> [Над чем работать]: Напишите продолжение текста об олимпийских репортажах и радиоархиве, начиная сразу после его последнего предложения.

> [Цитируемый текст]:
++++

Леонид Пылаев: Наши ходят, бедняжки, группами и оглядываются, как бы друг друга не потерять. Подойдут к магазину и рассуждают: “Посмотри, а ведь неплохой фотоаппаратик. У нас такой не достанешь”. Другой отвечает: “А ты поди, купи. У тебя лишние лиры есть?”. “Да если ты мне полтораста лир добавишь, то мы можем на память пачку итальянских сигарет купить”.
Единственная валюта, которой наше правительство снабдило мировых рекордсменов, - это маленькие красные советские значки. Каждый спортсмен их имел с собой больше сотни. Им их дали для того, чтобы делать, так сказать, коммунистическую пропаганду. Но русская смекалка сказалась и здесь. Наши спортсмены зря значками не разбрасывались, и вот на улицах итальянского городка открылся маленький товарообмен. Как только наши спортсмены появлялись на улице, их сейчас же обступали десятки болельщиков и туристов, которые хотели иметь советские значки. И это, я подчеркиваю, чемпионы мира. Их в Советском Союзе знает по именам каждый мальчишка, на них начинающие любители спорта молятся, а тут они оглядываются по сторонам и чувствуют себя не сынами великой родины, а пасынками. “Закругляйтесь, ребята, через 20 минут наша прогулка заканчивается”, - доносится голос одного из них. И группы медленно направляются к автобусу. Там их считают, как считают возвращающихся с прогулки по тюремному двору арестантов. Они высаживаются в автобус и снова едут в отель. И это в Европе, это с незапятнанными советскими гражданами, которые высоко подняли спортивное знамя своей родины. Что же будет со мной, если я возвращусь?

Иван Толстой: Леонид Пылаев был не только корреспондентом и журналистом, он, как считали многие, слишком скромно относился к своему таланту песенника и исполнителя. В 60-е и 70-е годы в Германии вышло несколько грампластинок с его шлягерами. И все – так или иначе – о чувствах изгнанника.

(Песня)

Иван Толстой: Это была запись 2005-го года. Олимпиада и журналистика. Исторический обзор наших архивов. В том-то и беда, что звучит – «исторический обзор» - вполне импозантно, а вот обозревать иногда и нечего. Ну, скажем, можно ли себе представить, что от обзоров летней Олимпиады 1956-го года (проходившей в Мельбурне) не осталось пленок? Можно. Пленки быстро кончались, закупать их не всегда успевали, а ежедневное архивирование никто не отменял. Причем, пленки были нужны не только для собственной радийной библиотеки в Мюнхене, но и для разнообразных исследователей Советского Союза со всего мира. Скажем, специалист по сельскому хозяйству из Буэнос-Айреса запрашивал мюнхенский Институт по Изучению СССР и Радио Освобождение (это были во многом родственные организации): какая новая статистика появилось у вас об урожае в Тамбовской и Кемеровской областях? В ответ в Аргентину высылалась соответствующая пленка. И записи про закончившуюся Мельбурнскую олимпиаду (уже неактуальные) стирались без укоров архивной совести.

++++

> [Исходные данные]:
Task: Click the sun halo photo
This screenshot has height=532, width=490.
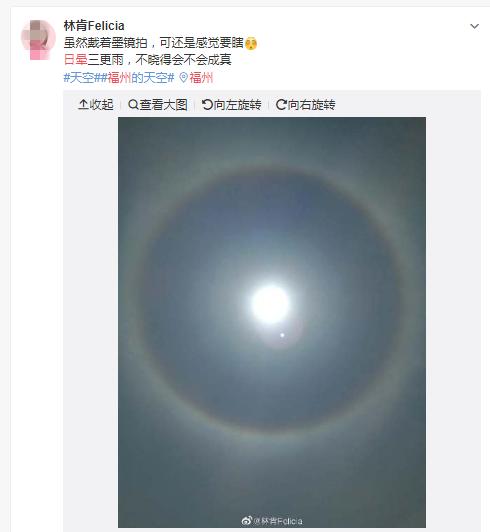Action: 272,322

++++

> [Результат задания]:
Это я предвидел, погружаясь в архив. Но чего я не мог представить, так это того, что Радио Освобождение вообще не заинтересовалось в 1956 году летними Олимпийскими играми. Казалось бы, ноябрь того года (а Мельбурнские игры из-за их размещения в Южном полушарии проходили в конце года, тамошним летом) был политически бурным и очень сильно отразился на числе участников и на внутренних околоспортивных конфликтах. Суэцкий кризис, Венгерские события, отказ ряда спортсменов возвращаться в страны соцлагеря, бойкот Олимпиады со стороны Китая, Нидерландов, Испании и Швейцарии, не говоря уже о собственно австралийских проблемах, когда премьер-министр штата Виктория отказался ассигновать деньги для олимпийской деревни, а премьер-министр страны запретил использование федеральных средств.
Представить только: венгерская команда отказалась выступать под флагом Венгерской народной республики, промаршировав под государственным флагом Венгрии образца 1918 года.
Было, было где разгуляться журналистским перьям, но перья эти к моему удивлению на прогулку не вышли, оставшись в своих стойлах.
Я не оговорился: не просто пленок 56-го года нет на месте. В реальности не было ни одного спортивного репортажа из Австралии, не было даже обзора иностранной печати, пересказа, итогов. Возможно, что-то появлялось в выпусках новостей, но как проверишь те новости?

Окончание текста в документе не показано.